Get On The Bus has thousands of volunteers throughout the state of California and the world for that matter.  However, the volunteers that strike me most are the kids.  Kids seem to understand most what it is like to not have their mommy/daddy around.  This blog entry is dedicated to all of my favorite stories throughout the years of kids helping kids. 

Recently, at a church in the Antelope Valley our superstar bus coordinator Dcn. Gary Poole and his lovely wife Jeannie went to read to a group of preschoolers at their school.  Dcn. Gary Poole read them the “Little Engine that Could,” a story whose moral is for others to help the engine achieve its goal.  He then told them about Get On The Bus.  The class was so inspired that they organized a tricyclathon and got sponsors.  On their race day, the kids didn’t have to worry about funding because they raised close to $1300 dollars, but they did have to worry about going the right direction around the circle. 

The next bit of exciting news is that Project What, a group of children, teens and young adults who have or have had a parent incarcerated are sponsoring a bus from the Oakland area for Father’s Day.  This group is very vocal about how important it is for children to stay in contact with their parents.  On their website one of their participants was quoted, “What I remember most is just missing [mom] tremendously. On days like my first day of kindergarten or my birthday it was always sad because she couldn’t be there for me. Mother’s Day was the hardest, because I remember buying her flowers, and then my dad telling me that I couldn’t give them to her. It was these little things that affected me the most. Throughout her incarceration, I was fortunate enough to visit her and stay in close touch, but it is important to understand that most people don’t have that. When a parent is taken away from you, there is nothing in the world that can replace them.”

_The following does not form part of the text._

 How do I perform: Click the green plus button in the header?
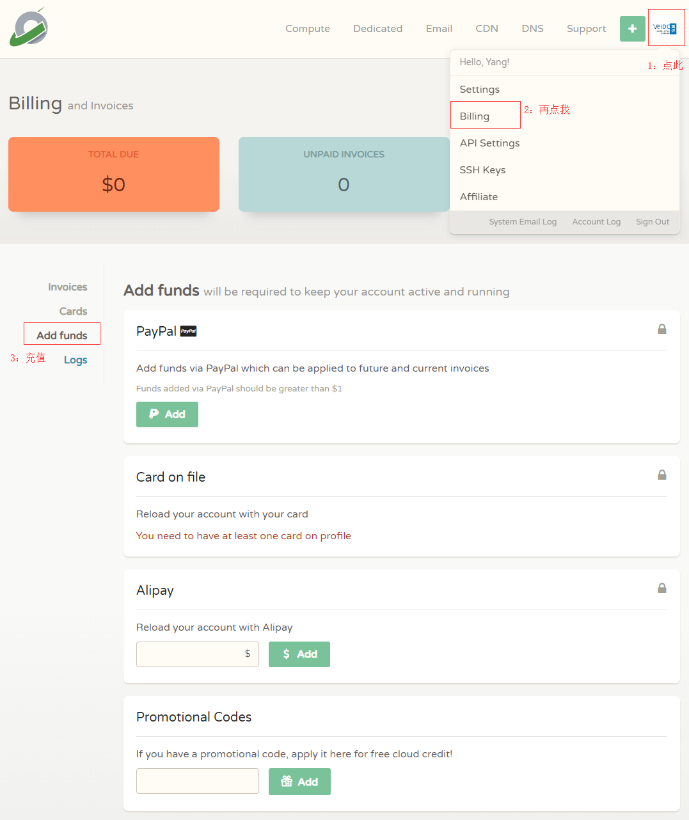tap(632, 29)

Finally, a couple of years ago in Northern California, one of our wonderful volunteers went and told an elementary school class about Get On The Bus.  As she was explaining what the program was and how children could ride the bus to see their mommies and daddies who were in prison, one little girl raised her hand.  She said that she had a secret to share with the class and she stood up and said that her mommy was in prison and that she wanted to ride the bus.  That little girl got a chance to go on Get On The Bus and she was reunited with her mother once again.  However, equally as important she was able to release her secret in a comfortable environment where she was accepted by her peers. 

I hope these stories have touched you as much as they have touched me.  Thank you for all of your support and please continue to support me, it doesn’t look good if my efforts are stood up by 3 year olds ;p.